Leibniz freely acknowledged his female predecessor’s importance, commenting that ‘my philosophical views approach somewhat closely those of the late Countess Conway, and hold a middle position between Plato and Democritus . . . all things are full of life and consciousness’.20
Like Leibniz after her, Conway proposed that everything is made up from one single substance (although she did treat God and Christ as special cases). Mind and matter, Conway and Leibniz both believed, are just different combinations of various self-activating principles, which can develop and improve. (Put more technically, they were both monist vitalists.) Leibniz encountered Conway’s version of monads just as he was incorporating this term into his own philosophy. ‘Concrete matter,’ she wrote, ‘disperses into physical monads [and] is ready to resume its activity and become spirit.’21
Conway and Leibniz were both worried about God, and they both asked the same questions. If matter and spirit are distinct, they wondered, then how could a spiritual God have created the material world? And how could a benevolent God permit the existence of evil, or condemn His creatures to eternal hell? Together with More and van Helmont, as she explored these issues Conway deviated from Christian orthodoxy into the Kabbalah, the ancient Jewish texts. This move was less outlandish than it might seem – precepts derived from the Kabbalah also entered Leibniz’s philosophy.22
Harmony, perfection, optimism: these themes pervade the views of Leibniz as well as of Conway. Drawing on the Kabbalah, Conway argued that God is good because He has given matter the innate ability to become perfect through its own efforts. Every creature moves from evil to good, she insisted, so that any individual’s improvement was both physical and spiritual – from sickness to health, from sin to salvation. ‘As we see from constant experience,’ she wrote with memories of her own agony, ‘through pain and suffering whatever grossness or crassness is contracted by the spirit or body is diminished.’ Perhaps that was how she made sense of her ceaseless headaches – being ill was purifying her soul.23
In the last years of her life, Conway turned to Quakerism. More, who had faithfully stood by her for many years, was gradually crowded out of Ragley Hall by the attentive van Helmont and a stream of Quaker visitors. As Conway became sicker, she tried to emulate the Quakers’ inner resilience, their resignation in the face of physical persecution. When she was forty-seven, her pain intensified to unprecedented levels, but her husband, inured to her constant sickness, coolly prolonged his trip round Ireland and was away when she died. Van Helmont thoughtfully preserved her body in spirits of wine so that her husband could take a last look before she was buried.
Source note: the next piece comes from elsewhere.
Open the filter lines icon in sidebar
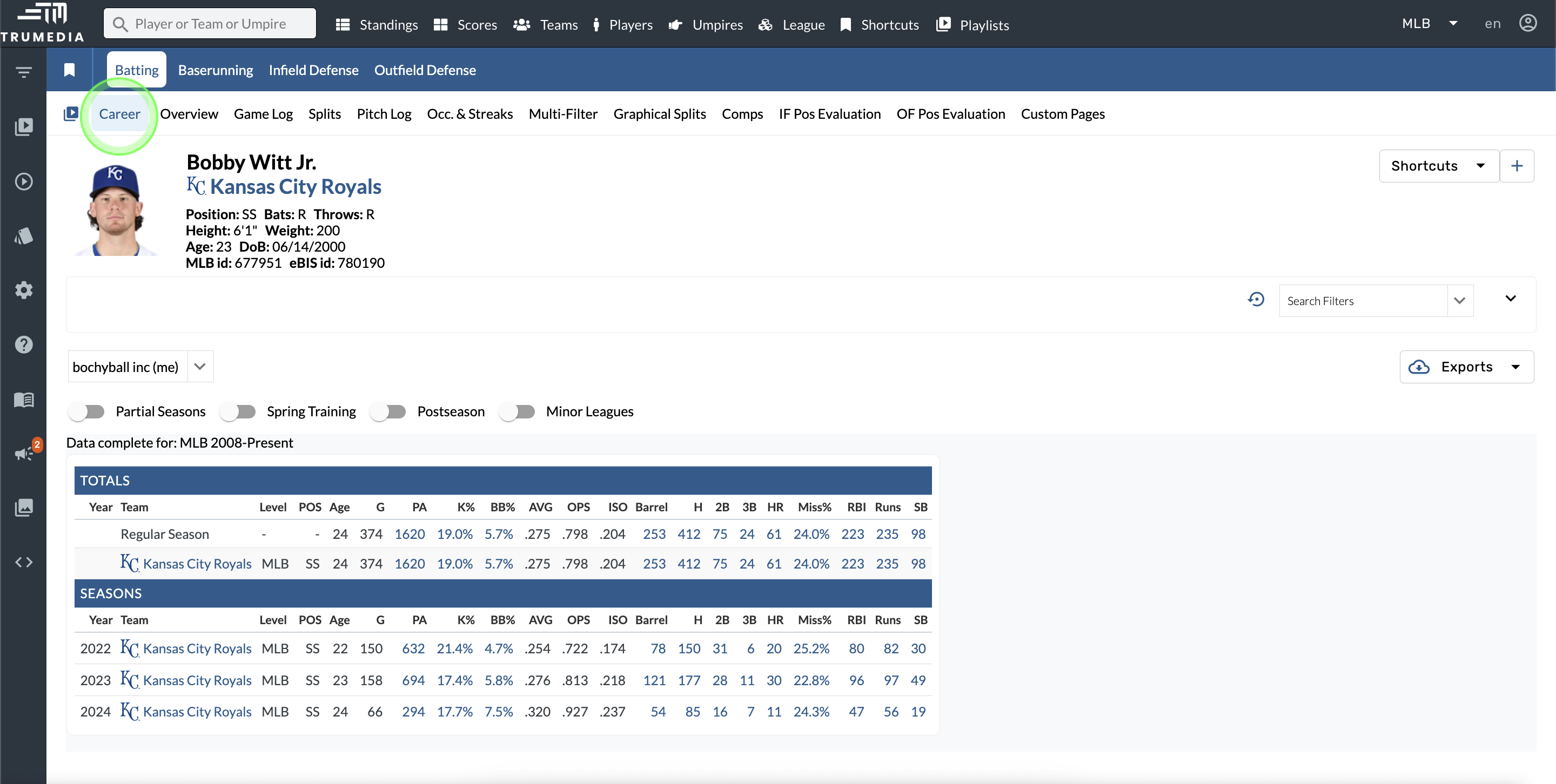 tap(24, 72)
Overcoming their differences, More and van Helmont decided that the best way to commemorate ‘that incomparable Person’ was to publish her small notebook of pencilled jottings summarising her life’s thought. So van Helmont took the manuscript off to Holland, the international publishing centre for controversial works, although eleven years went by before it appeared, first in Latin (perhaps translated by More), and then translated back into English as The Principles of the Most Ancient and Modern Philosophy. The original notebook has disappeared.
More wrote a long emotional preface that only surfaced later. He invited his readers ‘to admire with me the Sound Judgement and Experience of this Excellent Personage’.24 Conway’s Principles never became widely known – but some of her ideas live on in Leibniz’s philosophy.